In the CORBA world IDL is central to everything you do and provides three major functions.
1. Skeleton generation to provide the framework used by the server to implement the logic.
2. Stub generation for the client to be able to access the server.
3. Documentation on the interface to the object.
1 and 2 are really necessary because of the prevalence of static languages like C and C++ at the time CORBA was developed.
With a modern dynamic language like Java or C# there is really no need for server skeletons any more. Java RMI over IIOP proves that with introspection capabilities you can even build CORBA apps in dynamic languages without the need for static skeletons. For WSDL there's absolutely no need for it on the server and in fact that isn't what it is used for. Now instead of generating static stubs from IDL, we generate IDL (i.e. WSDL) from dynamic introspection of objects. So no 2. is off the playing field, we don't need it anymore.

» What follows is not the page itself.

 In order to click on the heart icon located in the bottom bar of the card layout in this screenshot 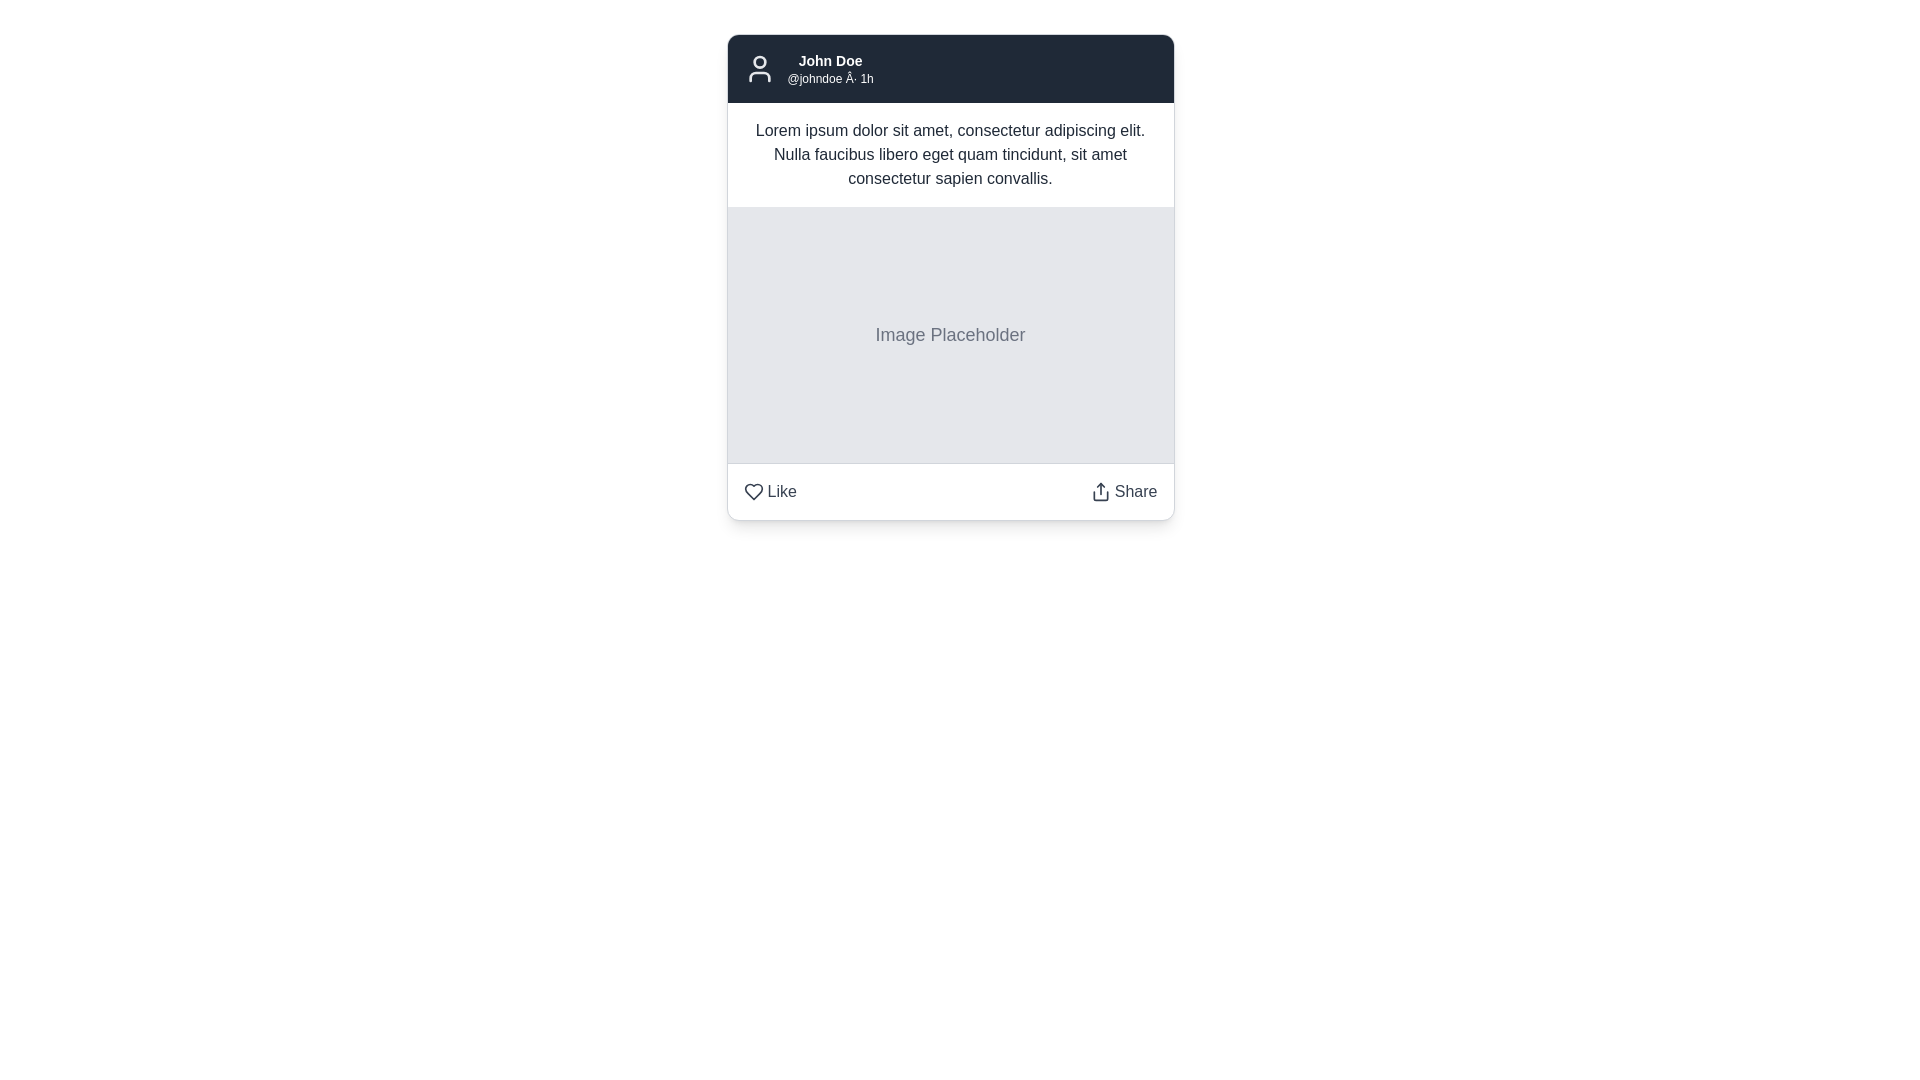, I will do `click(752, 492)`.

Client stubs are still useful and can cleanup the client code a bit, but again in dynamic languages this is only a minor convenience and not strictly necessary to use a service. In CORBA it was possible to build a client without a stub using DII, but almost nobody ever did because it was about as nasty as nasty can be. With XML-RPC and SOAP it really is pretty straight forward. The reason is simply that CORBA was about objects with persistent connections and server state. XML-RPC and SOAP, like the HTTP protocol that they sit on, are stateless. Whether the connection is persistent or not is irrelevant. If you want state you build it into your service. Also, despite the word object being part of the expansion of the acronym SOAP it really doesn't have anything to do with objects.

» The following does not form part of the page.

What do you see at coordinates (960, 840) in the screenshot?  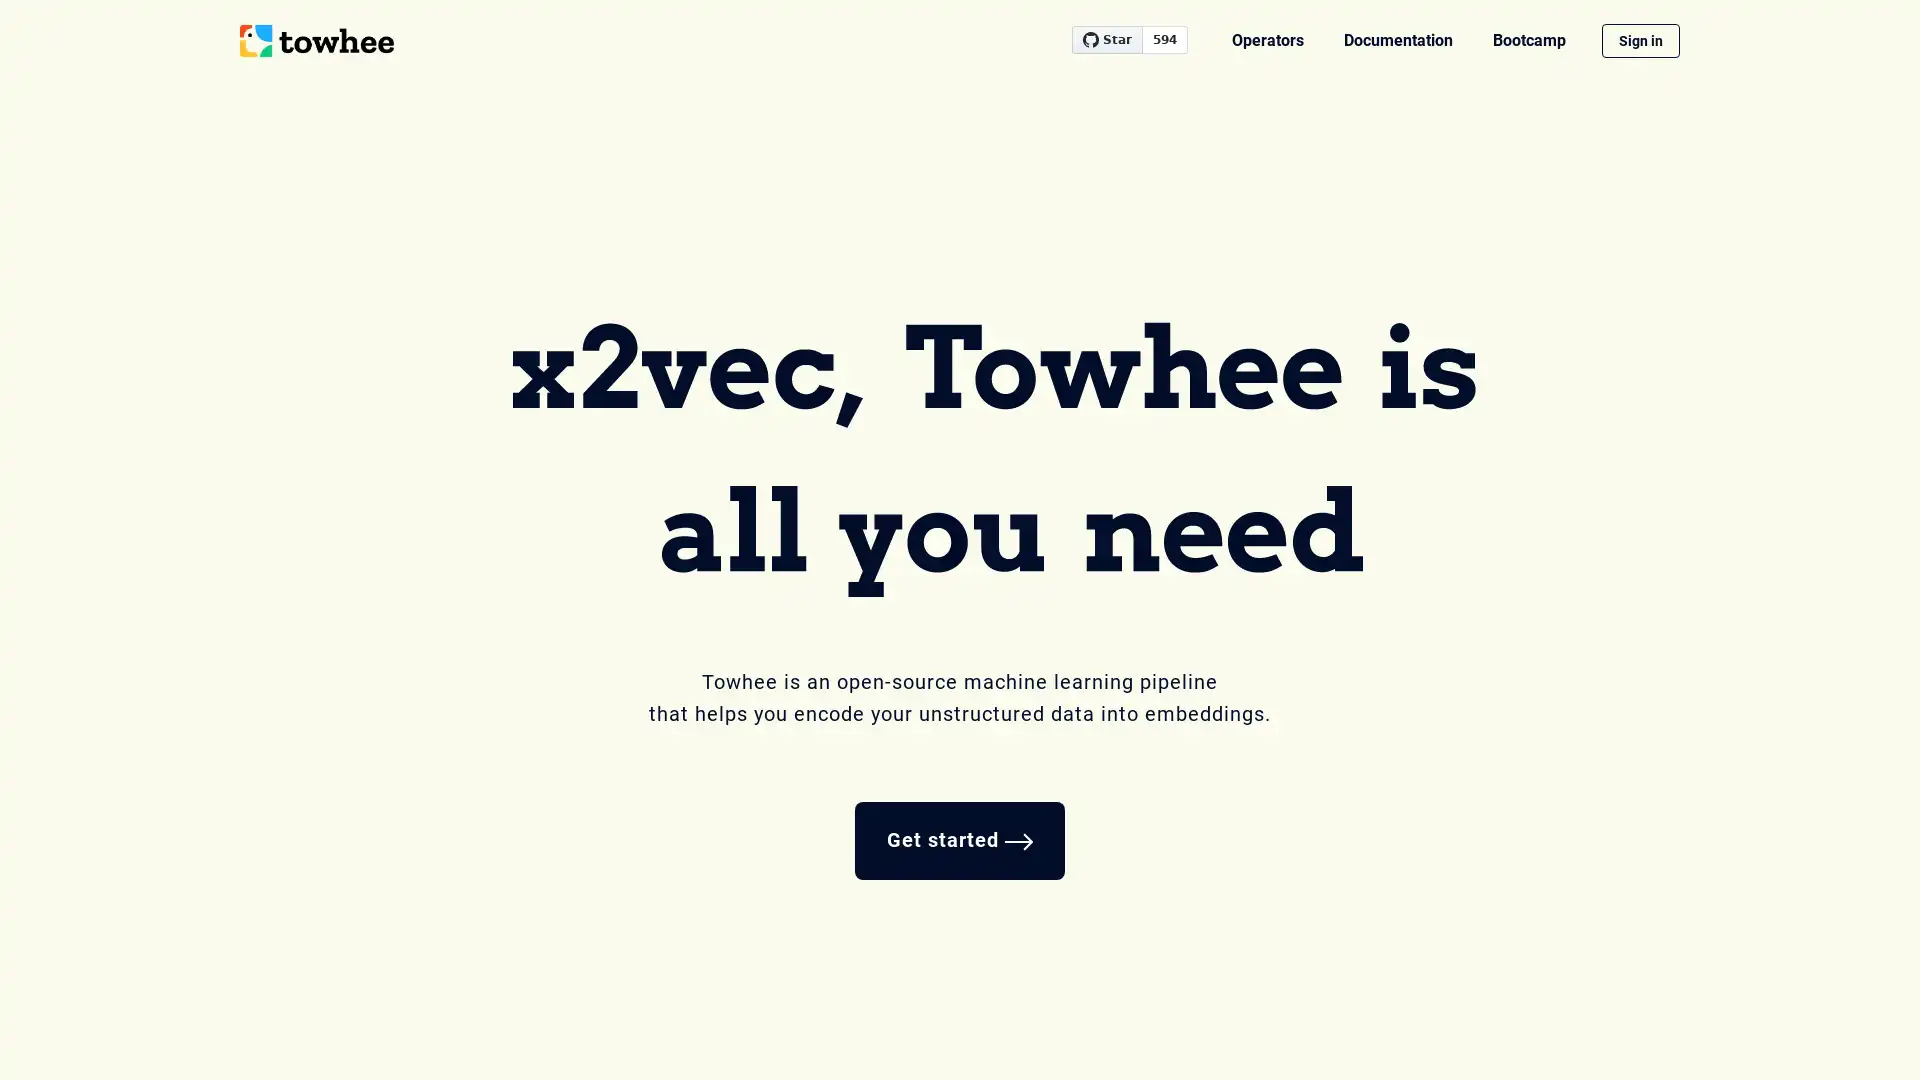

The value of the stubs is also lower in the WSDL sense because of this fact that you aren't manipulating objects. In CORBA you could get a reference to another object as the result of a call on an IDL interface. In order to introduce meaning into that result you have to have a stub to represent it. In web services that doesn't happen, you'll never get an object reference as a result because there is no such thing. Maybe you could get a URL that points to a WSDL for another service but that isn't the same thing as getting a reference to an actual object instance.
So looking at WSDL as a stub generation tool for client programming languages it's clearly useful, but it isn't absolutely necessary.
The final major use of IDL is as documentation on the interfaces. It's very handy to have a quick look at the IDL to see the makeup of a CORBA object and what methods it has. This doesn't substitute completely for real documentation, but it is still very useful. IDL is simple and easy to read to anyone familiar with any C derived language. Now here's a problem with WSDL, it should be useful for documentation too. It's not. Because of the verbose XML syntax it uses, WSDL is very hard to read. In fact they made this even worse by making the thing way more complex then it really needs to be. It leaves you with having to post process the IDL to generate something that is useful for documentation. I guess that isn't so bad, but doesn't justify the need for its existence.
So what are we left with from a developers perspective? Not much really. Basically WSDL makes it a little easier to build applications because you can generate language specific stubs. I consider this a nice to have thing, rather then an essential component of the web services architecture. If you keep your interfaces simple you really don't need it. In fact, in many ways it can complicate development when working with simple services because it requires more advanced support on the client. Now this doesn't mean WSDL is useless, in fact I'd say quite the contrary.
So what's it useful for? Tools! Without some type of IDL it really won't be possible to build nice easy to use visual tools for web services development. Something like the blogger API may be easy to use but it isn't something that I can plug into a visual builder, without coding support manually. Through WSDL and with a dynamic language I can build really powerful tools to make it easy to tie different web services together into an application. Having these tools is essential to the success of web services and will make things a lot easier on the developer.
WSDL is something most developers will never see. It will be generated automatically by the web services platform and consumed automatically by the web services development tools. The only thing that is kind of scary about this is if services start showing up that can't be accessed without using the WSDL description to get to them. That would create tool lock in and really hurt platforms where advanced tools are not part of the development process or culture.
The cost of WSDL is to the tool developer and since Dave Winer is a tool developer I can see why he might want to push back against it. I'm a tool developer too and I see some really exciting possibilities for integration of web services into places network services have never gone before. Some form of IDL is necessary to get there. If it gives us a real benefit beyond the cost isn't it worth it? At least as long as it's optional.
BTW, I'm not a particularly big fan of WSDL it self, I just think the IDL concept is necessary.